How To Trade Walt Disney Stock Before And After Q3 Earnings

Walt Disney Company (NYSE:DIS) is set to print its third-quarter financial results after the market closes Wednesday. The stock was trading about 3.5% higher heading into the event.

When the entertainment-giant printed its second-quarter results on May 11, the stock gapped slightly the following day and hit a low of $99.47 before bouncing up to close almost flat.

For the second quarter, Disney reported EPS of $1.08 on revenue of $19.3 billion. The company beat the EPS estimate of $1.07 and revenues of $18.9 billion.

For the third quarter, analysts estimate Disney will print earnings per share of $1 on revenues of $20.49 billion. Traders and investors will be watching closely to see whether Disney has been able to continue growing Disney+ subscribers in the wake of Netflix, Inc (NASDAQ:NFLX) reporting a subscriber loss for the same quarter.

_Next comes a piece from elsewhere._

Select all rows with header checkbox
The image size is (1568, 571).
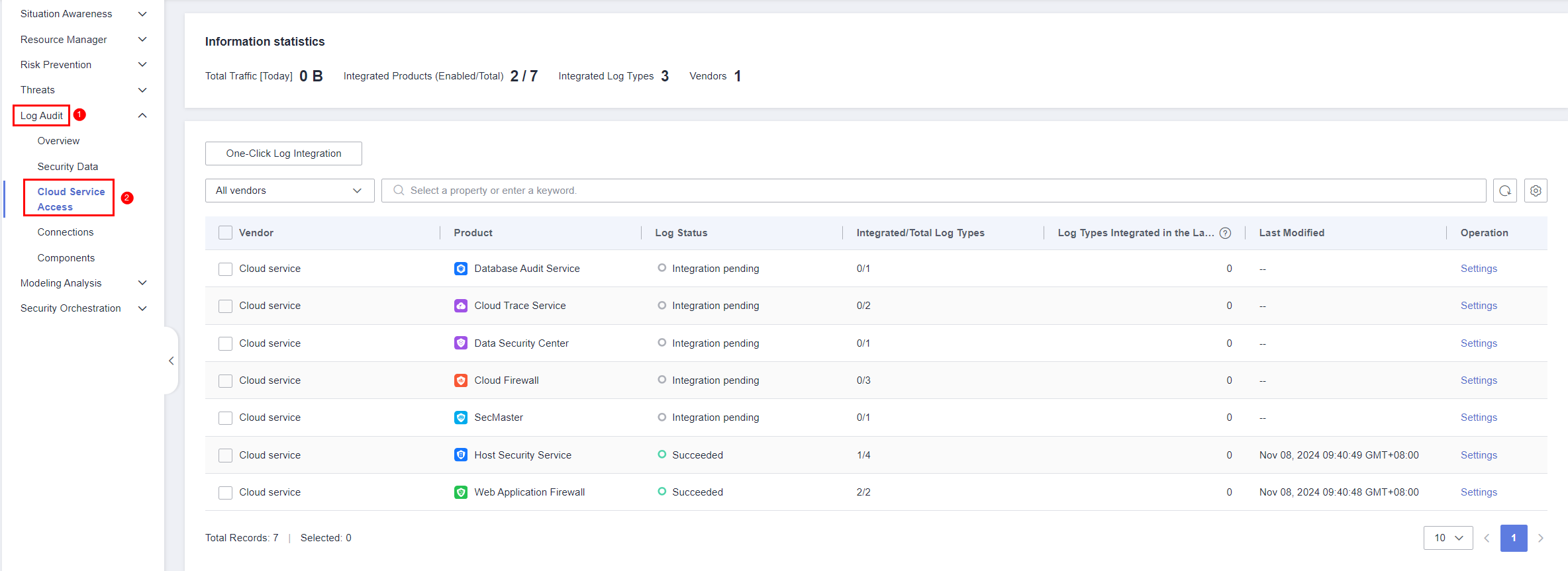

On July 26, Truist Securities analyst Matthew Thornton maintained a Buy rating on Disney and lowered the price target from $135 to $125. The new price target suggests there’s between 13% and 22% upside for Disney.

From a technical analysis perspective, Disney’s stock looks set to trade higher over the coming days because the stock has settled into a strong uptrend pattern on the daily chart. It should be noted that holding stocks or options over an earnings print is akin to gambling because stocks can react bullishly to an earnings miss and bearishly to an earnings beat.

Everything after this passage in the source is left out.